In fact, I have recently read an article written by a British extremist pro-Israel college student, and published in one of the ultra-rightwing American periodicals. In this article, the writer urges the US government to withhold any support to the American University of Beirut, because it has been educating ‘enemies of Israel’ and the West!

This view fully compliments Hezbollah’s loud calls to change ‘Lebanon’s culture’ and transform it into a country governed by ‘the Resistance Culture’, i.e., that of Khomeinist Iran.

Moreover, despite the recurrence of the ‘Resistance’ and ‘Liberating Jerusalem’ slogans, and never-ending ready-made accusation of treason leveled at any critic of Iran or Hezbollah, the latter has not fought against Israel since 2008. It has, however, fought in Syria displacing hundreds of thousands of Syrian. It has also been fighting alongside the Iraqi militias to quell the mainly Iraqi Shiite Iraqi uprisings, and training and arming the Yemeni pro-Iran Houthi gangs to carry out attacks and acts of destruction inside Yemen, and across the borders in Saudi Arabia; in addition to organizing terror networks in Kuwait, Bahrain, and other Arab Gulf states.

Today, the Iraqi government of Mustafa Al-Kadhimi has a different stance towards the IRGC-led pro-Iran militias.

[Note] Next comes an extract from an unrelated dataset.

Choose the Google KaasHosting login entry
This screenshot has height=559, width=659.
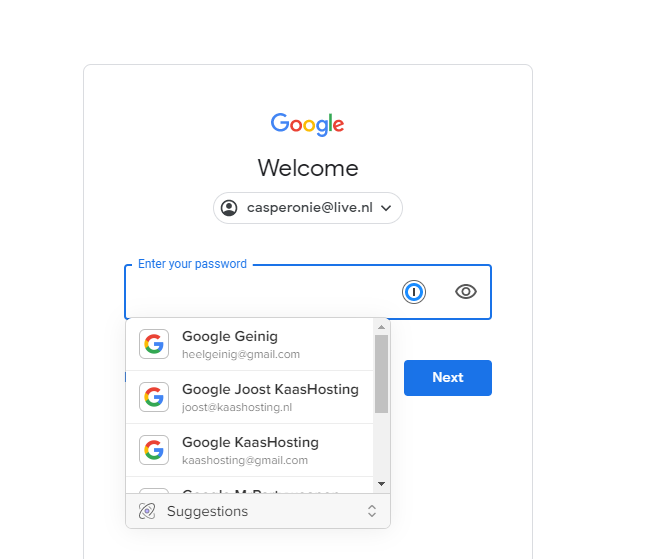(250, 450)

In Lebanon, also stands uncovered the role of Hezbollah in impoverishing the Lebanese people, destroying their state, undermining its banking system and threatening itsculture, national identity and interests. All this is happening under the watchful eyes of a government installed with the sole aim of covering Hezbollah’s full involvement in the Iranian expansionist project.

Thus, Iraq and Lebanon face a few months of severe suffering as Washington gets more preoccupied with its election fever and Covid-19 outbreaks. As for Tehran, it is continuing with business as usual, ignoring the hardships of the Iranians, while gambling on the American voters’ reluctance to confront its ambitions. Indeed, Tehran is hoping that this reluctance is translated by the return of the Democrats’ pro-Iran ‘normalization team’ if Joe Biden wins next November.